Despite the compelling rationale for collaboration, both parties must approach the interaction with due diligence, integrity and transparency, acknowledging and accommodating their differing cultures and infrastructures, if the proposed partnerships are not to dissolve into dangerous liaisons.  In the end any strategic acquisition will be based on phase 1 success that would have occurred with their initial reselling or distribution partnerships.

Mike Carter, CEO of the world’s leading online business valuation service, BizEquity below outlines the considerations that FinTech start-ups and established institutions should consider before partnering:

Assess fit and flexibility

Tech savvy millennials and City suits are an unlikely cultural combination.   Both sides must be willing to adapt and accommodate the other if the partnership is to result in mutually beneficial synergies rather than disappointment. Incumbents must be willing to collaborate, data-share and restructure internally, while FinTechs must become more measured, acknowledging the responsibilities and regulatory restrictions that come with scale.  In the end it will come down to the people on both sides who make it happen.

Establish success metrics from the start and achieve them

Vital to the success of the partnership will be mutual agreement on what defines ‘success’ for each party.  A clear pathway to ‘success’, which takes into consideration the full process - from contracting to development of proofs of concepts and pilots, to demonstrating results - should be established at the outset of the relationship.  Weekly delivery of the success metrics to the key executive sponsors on both sides is a a great way to keep success transparent to all.

Manage risk

FinTech innovators in the early stages of development can have unproven operating models.  An incumbent entering into a partnership with a FinTech must be cognisant of the risk it presents, particularly if it is in the early start-up phase with an unproven operating model.  Contracts and agreements should be carefully crafted to manage risk whilst allowing sufficient space for innovation and growth.

Leverage data assets

Traditional banks have deep data sets at their disposal.  This represents one of their most precious, yet underutilized assets. Clear expectations and agreements surrounding data sharing and ownership must be established at the beginning of any partnership to avoid frustration or data breaches.
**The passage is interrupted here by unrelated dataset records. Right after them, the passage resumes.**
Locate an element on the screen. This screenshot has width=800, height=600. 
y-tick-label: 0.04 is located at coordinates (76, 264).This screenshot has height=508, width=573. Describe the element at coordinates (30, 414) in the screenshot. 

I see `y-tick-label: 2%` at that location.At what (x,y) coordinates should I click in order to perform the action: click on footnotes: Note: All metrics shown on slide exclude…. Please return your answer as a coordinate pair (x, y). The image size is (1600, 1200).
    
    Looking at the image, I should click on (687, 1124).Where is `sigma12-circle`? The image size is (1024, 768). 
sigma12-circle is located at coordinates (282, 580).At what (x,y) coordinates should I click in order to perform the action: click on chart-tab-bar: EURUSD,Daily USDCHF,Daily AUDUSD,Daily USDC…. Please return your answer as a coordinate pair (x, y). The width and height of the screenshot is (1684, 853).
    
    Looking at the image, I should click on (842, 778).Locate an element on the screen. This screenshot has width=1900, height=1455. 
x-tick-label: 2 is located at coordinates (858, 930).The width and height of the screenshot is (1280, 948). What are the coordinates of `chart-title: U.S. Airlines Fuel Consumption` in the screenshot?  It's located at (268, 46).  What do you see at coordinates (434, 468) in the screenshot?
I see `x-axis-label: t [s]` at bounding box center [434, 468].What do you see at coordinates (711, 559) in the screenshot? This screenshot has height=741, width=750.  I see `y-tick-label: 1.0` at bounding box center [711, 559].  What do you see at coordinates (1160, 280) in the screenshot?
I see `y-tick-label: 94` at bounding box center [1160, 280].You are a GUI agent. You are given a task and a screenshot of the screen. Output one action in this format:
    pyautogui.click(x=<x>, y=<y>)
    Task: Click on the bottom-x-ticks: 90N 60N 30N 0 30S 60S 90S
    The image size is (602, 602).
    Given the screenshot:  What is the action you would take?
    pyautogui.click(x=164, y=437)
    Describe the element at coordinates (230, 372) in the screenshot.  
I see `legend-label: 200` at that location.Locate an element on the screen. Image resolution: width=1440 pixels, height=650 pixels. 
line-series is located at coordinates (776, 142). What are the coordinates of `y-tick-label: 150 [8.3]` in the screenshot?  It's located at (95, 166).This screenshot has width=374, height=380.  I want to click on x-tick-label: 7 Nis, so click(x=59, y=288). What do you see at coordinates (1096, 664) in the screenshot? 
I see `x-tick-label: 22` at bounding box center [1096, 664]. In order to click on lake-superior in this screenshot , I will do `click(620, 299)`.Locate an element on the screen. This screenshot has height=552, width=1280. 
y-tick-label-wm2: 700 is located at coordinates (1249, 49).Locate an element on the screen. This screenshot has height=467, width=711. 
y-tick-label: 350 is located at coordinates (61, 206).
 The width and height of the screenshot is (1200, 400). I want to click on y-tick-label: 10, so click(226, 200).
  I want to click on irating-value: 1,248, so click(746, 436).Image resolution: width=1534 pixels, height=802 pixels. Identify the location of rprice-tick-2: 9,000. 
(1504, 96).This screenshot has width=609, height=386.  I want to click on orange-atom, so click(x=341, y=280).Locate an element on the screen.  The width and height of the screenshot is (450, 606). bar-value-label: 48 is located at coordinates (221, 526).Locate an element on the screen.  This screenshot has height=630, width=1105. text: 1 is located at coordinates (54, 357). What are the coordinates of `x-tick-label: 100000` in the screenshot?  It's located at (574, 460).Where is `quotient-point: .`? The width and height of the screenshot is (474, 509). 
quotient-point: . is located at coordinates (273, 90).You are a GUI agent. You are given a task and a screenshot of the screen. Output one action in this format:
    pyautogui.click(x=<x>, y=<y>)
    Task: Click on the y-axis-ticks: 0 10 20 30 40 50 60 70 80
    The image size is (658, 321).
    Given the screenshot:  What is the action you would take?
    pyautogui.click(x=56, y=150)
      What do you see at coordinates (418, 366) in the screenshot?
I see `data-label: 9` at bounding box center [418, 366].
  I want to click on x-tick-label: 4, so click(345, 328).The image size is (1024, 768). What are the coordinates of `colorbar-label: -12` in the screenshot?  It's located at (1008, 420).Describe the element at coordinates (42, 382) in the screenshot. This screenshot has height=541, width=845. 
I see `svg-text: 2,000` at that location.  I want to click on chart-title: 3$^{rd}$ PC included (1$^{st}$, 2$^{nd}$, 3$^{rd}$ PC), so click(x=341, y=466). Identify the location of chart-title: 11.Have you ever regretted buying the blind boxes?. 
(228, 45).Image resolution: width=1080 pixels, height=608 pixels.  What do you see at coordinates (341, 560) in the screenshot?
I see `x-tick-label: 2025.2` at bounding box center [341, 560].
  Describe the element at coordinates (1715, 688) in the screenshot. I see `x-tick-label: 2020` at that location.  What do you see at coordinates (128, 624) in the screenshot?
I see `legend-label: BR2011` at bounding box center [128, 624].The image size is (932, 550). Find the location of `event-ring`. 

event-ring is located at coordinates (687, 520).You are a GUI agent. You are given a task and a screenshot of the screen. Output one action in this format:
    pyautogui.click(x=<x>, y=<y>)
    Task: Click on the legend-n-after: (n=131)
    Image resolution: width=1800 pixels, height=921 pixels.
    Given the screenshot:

Tech innovations can help traditional financial institutions to release value from this asset by extracting pertinent customer insights. Data can be leveraged to improve and expedite the customer journey, making it quick and convenient. 

Data can also help to manage risk.  Advanced analytics, together with a broader range of data sources, have enabled FinTech firms to test new risk management and underwriting models, resulting in costs efficiencies and expanded potential customer bases. 

Make it personal

In an age of ultra-personalised and highly targeted data-informed financial services, traditional banking products are in danger of being commoditized.  By harnessing tech innovations, incumbents can offer its customers a more tailored product - an approach illustrated by Goldman Sachs’ investment in Better Mortgage – and personalised customer engagement through developments such as VR and biometric solutions.

Un-bundle

Instead of a challenge, the unbundling of products to single services, offers an opportunity for banks.  Strategically targeting FinTech start-ups which have solved a single, meaningful problem for a specific group of customers and built a business model around it could represent a fresh revenue stream for established Financial Services providers.

Beware of the FAANGS

The critical question in the coming decade will be one of critical mass: will the collaboration between new and traditional financial services providers be sufficient to stave off the more intense competition posed by the tech Giants such as Google, Amazon and Apple as they threaten to unsettle the Financial Services ecosystem?    

Only by true and transparent collaboration can the combination of FinTech and established financial services operators hope to retain and grow their market share and keep the financial aspirations of the FAANGs in check.